本项目实现了Prometheus(为了方便,下文均采用简称:Prome)监控方案的快速部署。
Prometheus方案
- 数据收集:
主机信息采集 Prometheus node_exporter
硬件信息采集 Prometheus snmp_exporter
应用信息采集 Prometheus blackbox_exporter
事务性数据采集 Prometheus pushgateway
- 数据存储:
InfluxDB
- 数据查询:
Prometheus Server
- 告警管理:
Prometheus Alert Manager
- 告警发送:
钉钉告警 webhook-dingtalk
电话短信告警 alertmanager-webhook
- 展示:
Grafana
Prometheus联邦集群架构图
Dillinger requires ansible v2.7+ to run.
Install the dependencies and devDependencies and clone the project.
位于vars/all.yml,主要包括组件部署配置及启动项配置。 参考:
#安装配置,不建议修改
tmp_dir: "/tmp"
base_path: "/data/application"
#请勿改动
pid_path: "/data/run"
log_path: "/data/log"
#依赖部署版本,请勿改动
gosu_version: 1.11
#部署版本,请留意版本变更说明。
nodeexporter_version: "0.17.0-rc.0"
dingtalk_version: "0.3.0"
alertmanager_version: "0.15.2"
blackbox_version: "0.13.0"
pushgateway_version: "0.6.0"
snmp_version: "0.14.0"
prometheus_version: "2.5.0"
#端口规划
influx_port: 8086
dingtalk_port: 8060
webhook_port: 7879
nodeexporter_port: 9100
alertmanager_port: 9093
alertmanager_cluster_port: 9094
blackbox_port: 9115
pushgateway_port: 9091
snmp_port: 9116
prometheus_port: 9090
grafana_port: 3000
#部署用户
prometheus_user: "prometheus"
prometheus_group: "prometheus"
#域名配置
prometheus_site_proto: 'https'
prometheus_site: 'prom.ctcfin.com'
prometheus_prefix: 'prome'
alertmanager_prefix: 'am'
dingtalk_prefix: "webhook"
grafana_prefix: ""
influxdb_prometheus_database: "prometheus"
#告警群组
dingtalk_webhooks:
default: ""
devops: ""
servers: ""
## 告警检测值平均值的计算时长
evalue_time:
INFO: 1m
WARNING: 10m
CRITICAL: 20m
位于vars/[组件名称].yml,主要包括组件部署配置及启动项配置。 参考vars/prometheus.yml:
---
#安装配置,请勿修改。
prometheus_install_path: "{{ base_path }}/prometheus"
prometheus_config_path: "{{ prometheus_install_path }}"
# # # #
• **任务说明**:
请把这篇讲 Prometheus 快速部署的文章里，从“Install the dependencies”开始、一直到“#部署版本,请留意版本变更说明。”为止的那一段原样照抄下来。 后面这些行和上面的文章没有关系。

• **材料**:
# # # #
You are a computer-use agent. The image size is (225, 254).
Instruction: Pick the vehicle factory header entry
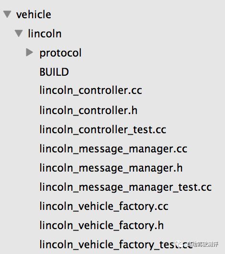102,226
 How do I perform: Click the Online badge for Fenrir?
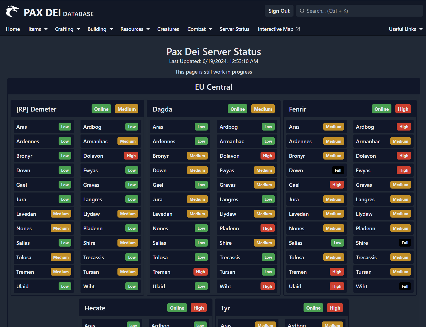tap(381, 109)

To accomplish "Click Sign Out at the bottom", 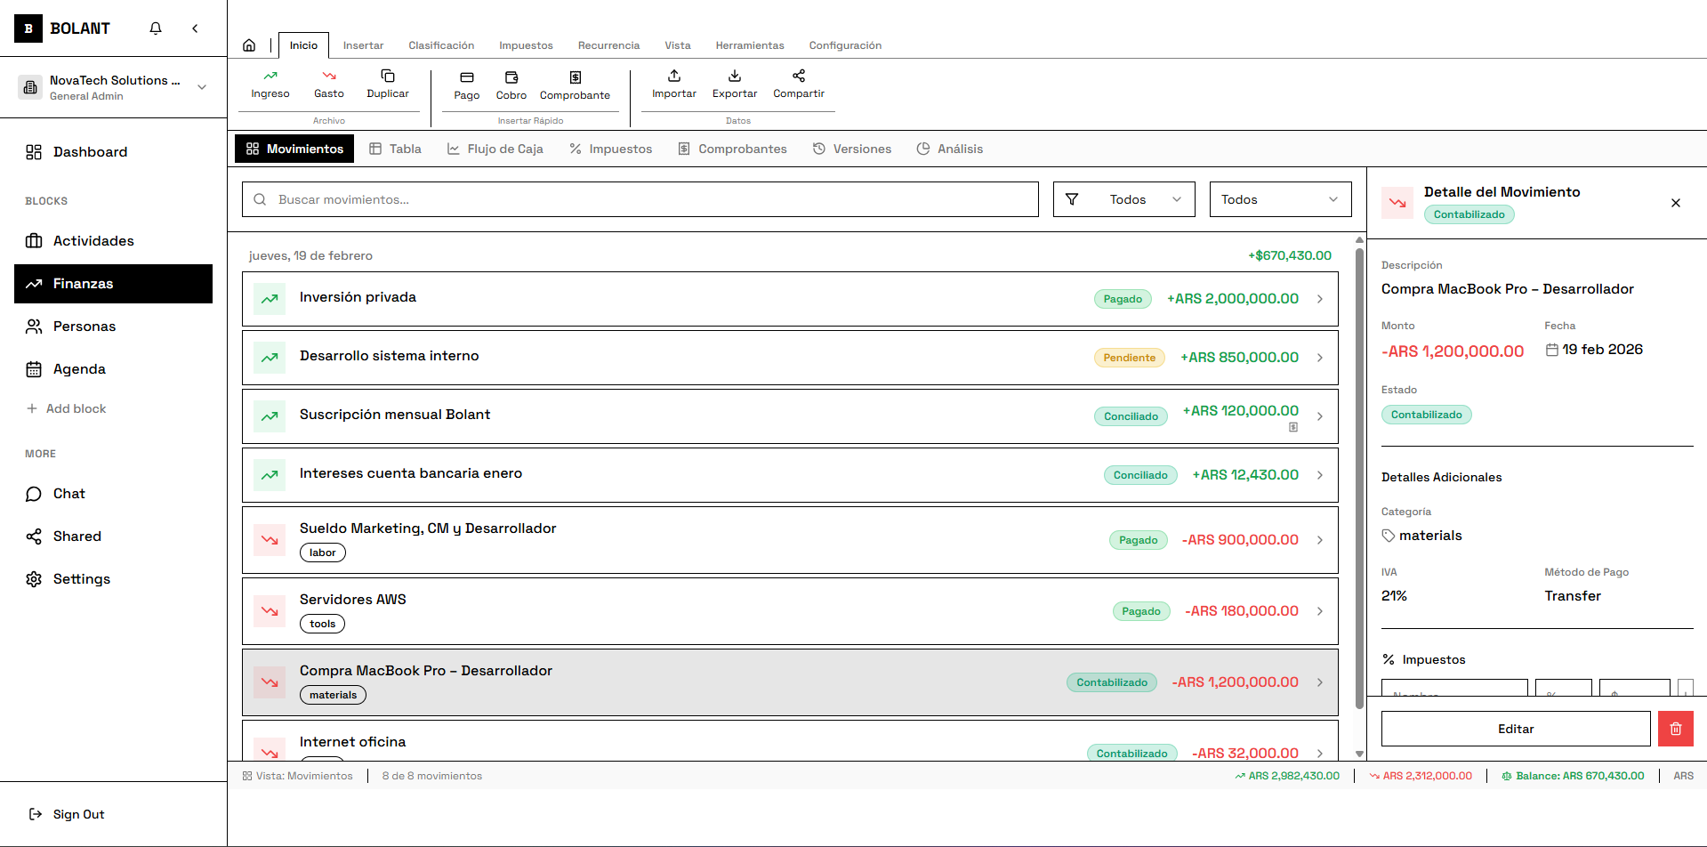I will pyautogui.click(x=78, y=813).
# # # #
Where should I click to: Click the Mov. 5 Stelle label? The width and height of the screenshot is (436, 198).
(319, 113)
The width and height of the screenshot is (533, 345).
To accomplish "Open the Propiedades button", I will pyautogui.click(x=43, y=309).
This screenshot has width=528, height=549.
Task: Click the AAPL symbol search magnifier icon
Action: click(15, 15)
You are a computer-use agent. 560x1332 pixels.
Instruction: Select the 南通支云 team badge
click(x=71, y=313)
# # # #
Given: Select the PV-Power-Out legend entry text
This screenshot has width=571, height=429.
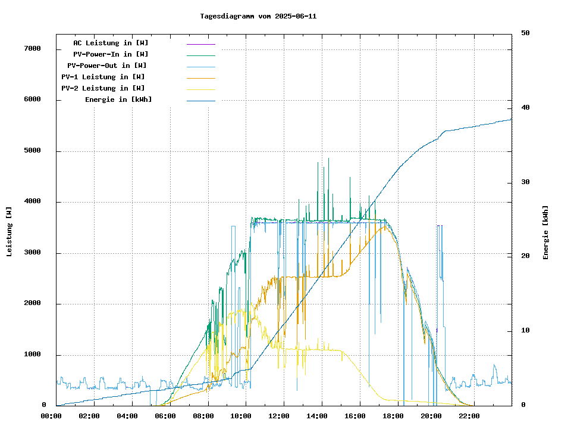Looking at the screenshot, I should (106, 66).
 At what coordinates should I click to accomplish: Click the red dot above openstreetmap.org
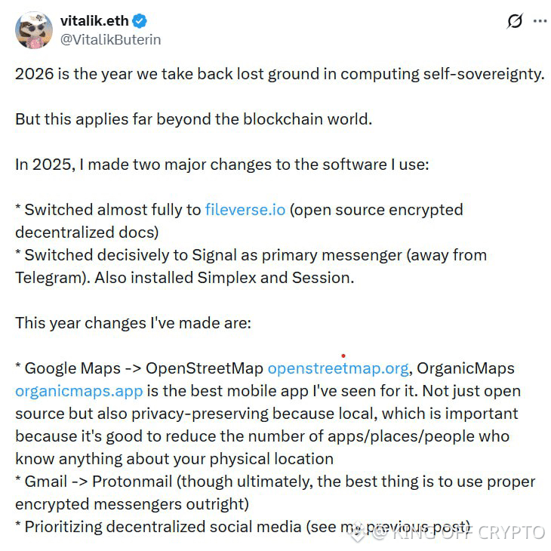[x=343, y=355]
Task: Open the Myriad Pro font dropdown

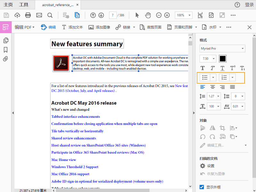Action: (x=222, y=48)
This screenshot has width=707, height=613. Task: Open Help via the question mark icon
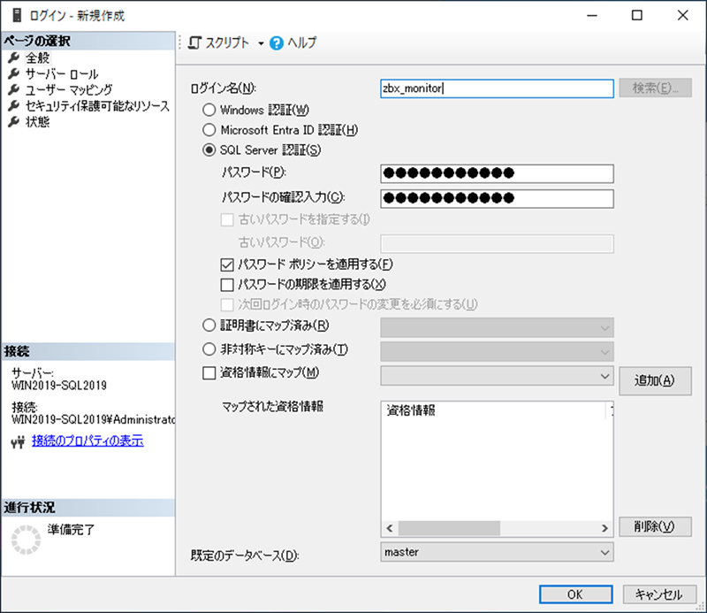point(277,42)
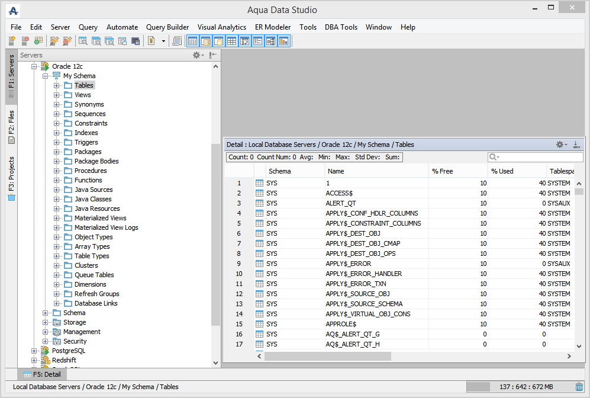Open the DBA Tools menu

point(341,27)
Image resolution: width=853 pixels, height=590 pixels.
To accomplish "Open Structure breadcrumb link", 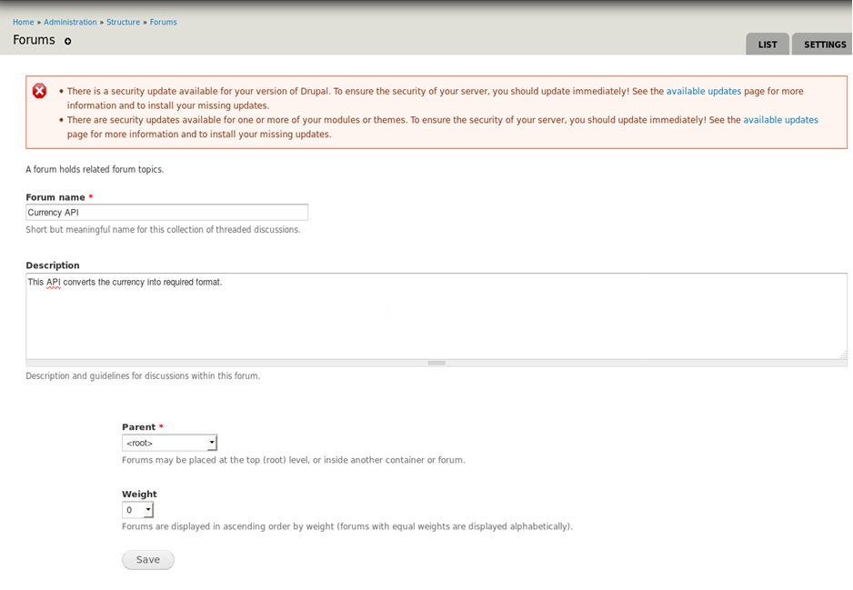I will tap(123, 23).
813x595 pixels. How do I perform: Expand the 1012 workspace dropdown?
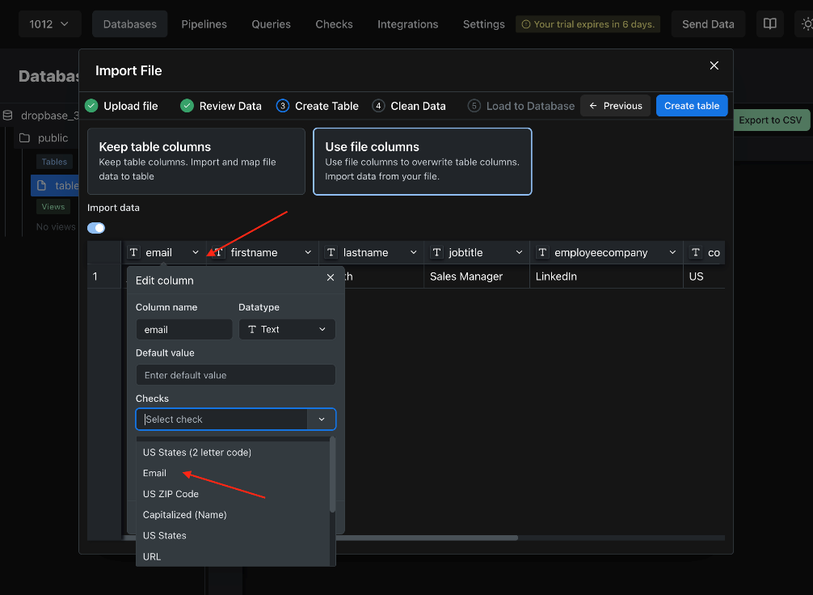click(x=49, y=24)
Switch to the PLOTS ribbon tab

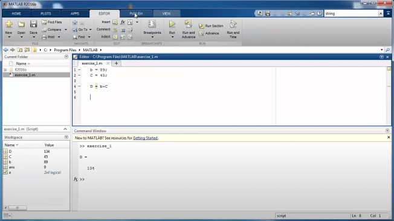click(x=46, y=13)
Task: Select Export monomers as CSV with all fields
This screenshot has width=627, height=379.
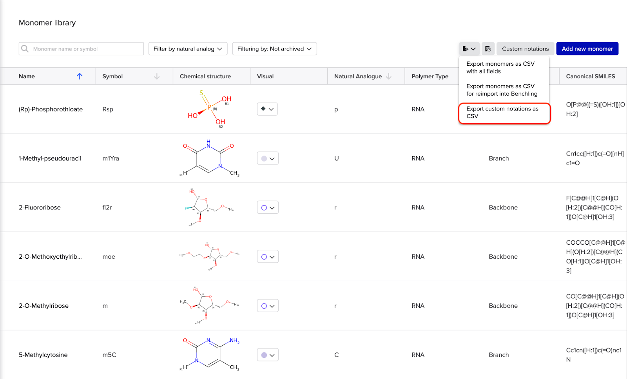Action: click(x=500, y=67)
# # # #
• **完成结果**:
Install the dependencies and devDependencies and clone the project.
位于vars/all.yml,主要包括组件部署配置及启动项配置。 参考:
#安装配置,不建议修改
tmp_dir: "/tmp"
base_path: "/data/application"
#请勿改动
pid_path: "/data/run"
log_path: "/data/log"
#依赖部署版本,请勿改动
gosu_version: 1.11
#部署版本,请留意版本变更说明。